Tuesday, January 11, 2005
Carnival
Since January 6th, we've been in the celebratory season known as Carnival, which ends with Fat Tuesday, so I felt it was only proper to begin my chronicling of the history of assorted foods and spices by sharing what little I know of the history of that marvelous confection known as King Cake.
I confess I've never eaten a King Cake prepared by any baker other than myself in the US. I have eaten French and German King Cakes in assorted parts of Europe, made by some of the best bakeries of the time. That was decades ago.
I've never had a New Orleanian King Cake, but I hope to someday.
Anyway, that's getting off track.
The King Cake has perhaps one of the most scandalous histories, all caused by the lowly bean.
See, this bean is hidden in the cake, and the person (originally a child) who got the bean was crowned king for the day.
This sounds pretty tame, right?
But it traces back to some Greek Apollonian mysteries, where the king of the day is addressed as a child of Apollo and assumed the role of an oracle. The rites and rituals surrounding this were widespread, and often rather licentious.
The Christians limited their consumption of this King Cake with its magic bean to the Epiphany celebration following Christmas and replaced the real bean with a porcelain one displaying a face emerging from one end.
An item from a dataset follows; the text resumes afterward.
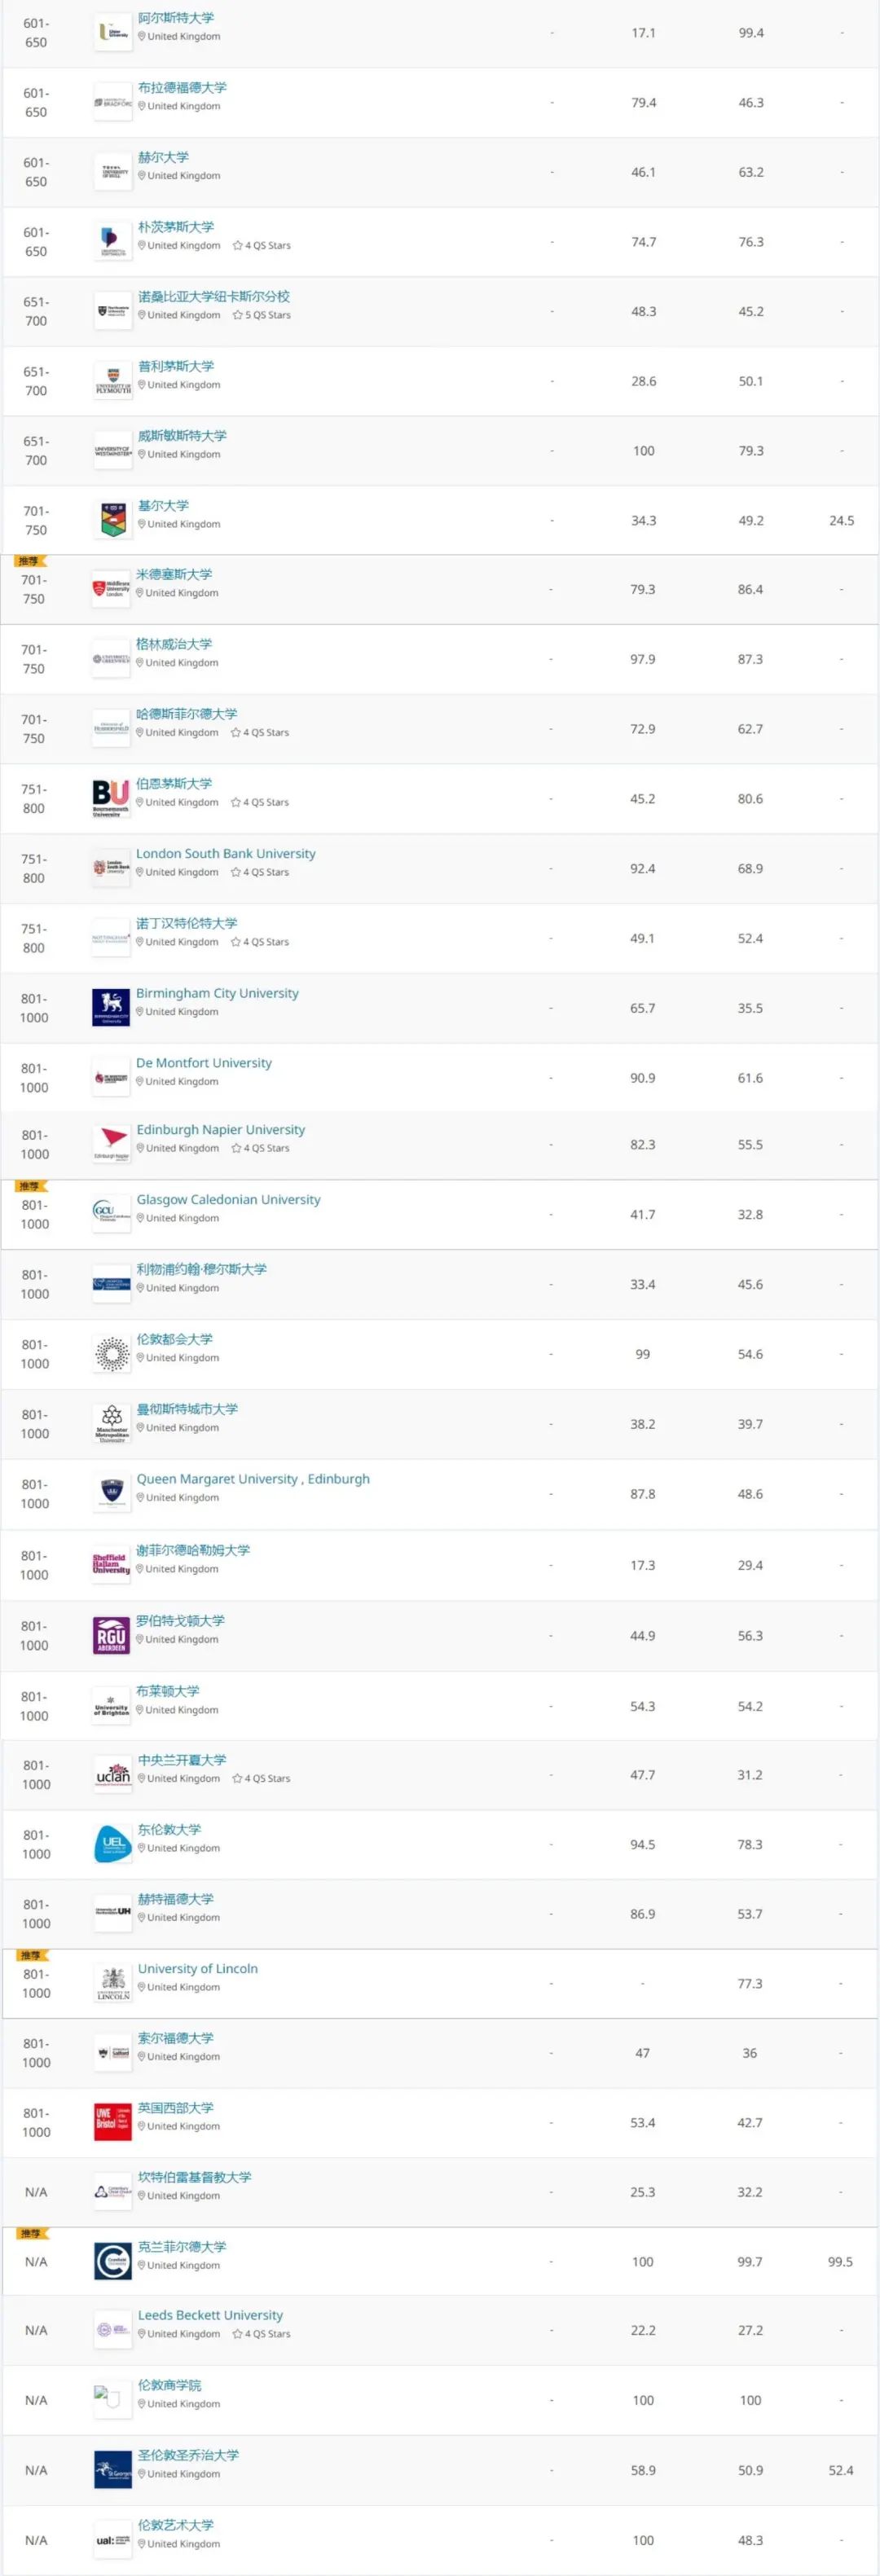
Task: Open the Bournemouth University BU logo
Action: (x=111, y=798)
I think it would be so cool to have one of those beans.
Anyway, this porcelain bean eventually was changed to a crowned head, supposedly in honor of the biblical three kings, but in reality, the tokens often bore a striking resemblence to the current king of the country in which the cakes were consumed.
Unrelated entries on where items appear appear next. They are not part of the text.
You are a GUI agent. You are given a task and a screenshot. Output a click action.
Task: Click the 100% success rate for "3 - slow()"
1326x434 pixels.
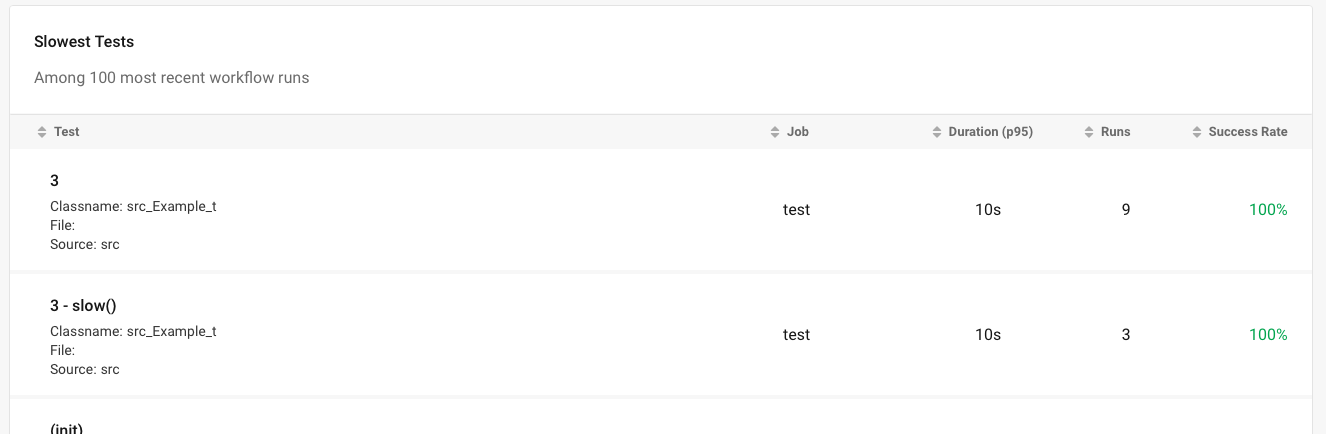[1268, 335]
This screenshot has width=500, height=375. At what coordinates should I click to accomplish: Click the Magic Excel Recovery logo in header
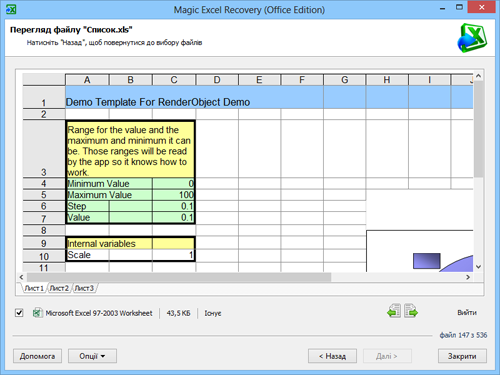(472, 38)
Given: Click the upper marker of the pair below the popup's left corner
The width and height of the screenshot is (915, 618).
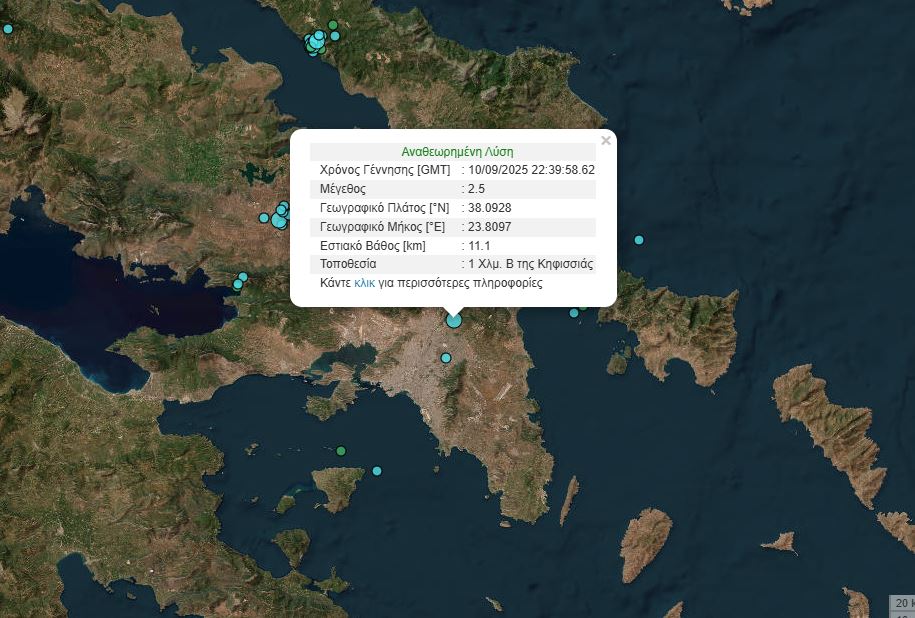Looking at the screenshot, I should (x=243, y=277).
Until the French Revolution, that is.
The pastissiers who baked these royalist King Cakes were arrested in Paris as criminals - but the cakes continued to be baked and eaten.
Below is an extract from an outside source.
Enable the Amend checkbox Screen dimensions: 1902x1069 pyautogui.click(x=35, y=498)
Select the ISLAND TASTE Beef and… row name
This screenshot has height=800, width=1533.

So, what's a poor mayor who is being disobeyed on every side do? Why, he renames the cake!
He called it le Gateau des Sans-Culottes (Cake of Men-Without-Pants) - in honor of the beggars of Paris.
Somehow, that name didn't stick, and we still call it King Cake today.
Almost every European country has a version of it, and when we open the Cracked Cauldron, we'll make different versions of it, from the fruity British version to the colorful New Orleanian version.
My favorite, the one I prefer to make, is based off a sweet and fragile brioche dough, and filled with cream, coconut, pecans, and cinnamon, drenched in chocolate sauce and sprinkled with the Mardi Gras colors of green, yellow, and purple.
I learned to make this version in Switzerland, blending the best of French and German cooking, then added to Mardi Gras colors after coming to the US.
In my traveling youth, I attended the Mardi Gras celebration on Fat Tuesday twice, and became an avid collector of beads and coins - my bead collection far exceeding my coin collection.
Anyway, I'm getting off track again.
Over the years, the celebration around the King Cake has tamed down. A lot. Instead of being hailed as King/Queen for the day, whoever gets the token now has to buy the next King Cake.
In our celebration of the King Cake, we hide several tokens: a crown for the King/Queen who gets to choose the party music and lead the games at Mardi Gras - and we let them march at the head of our little parade; a heart for the Lord/Lady of Misrule, who can overset the entertainment choices and mock the King/Queen; and the baby for providing next year's cake.
Back before we started sharing our King Cakes with others, it was just the family parading, which made it very small, and since our house is built on a circle pattern, it made it easy to parade indoors if it was cold and rainy.
Of course, now we share the King Cake with a larger group of people...and hope to share it an even larger group. Soon.
I'll be making a King Cake this weekend, and will post a picture of it, so you can at least see what you're missing.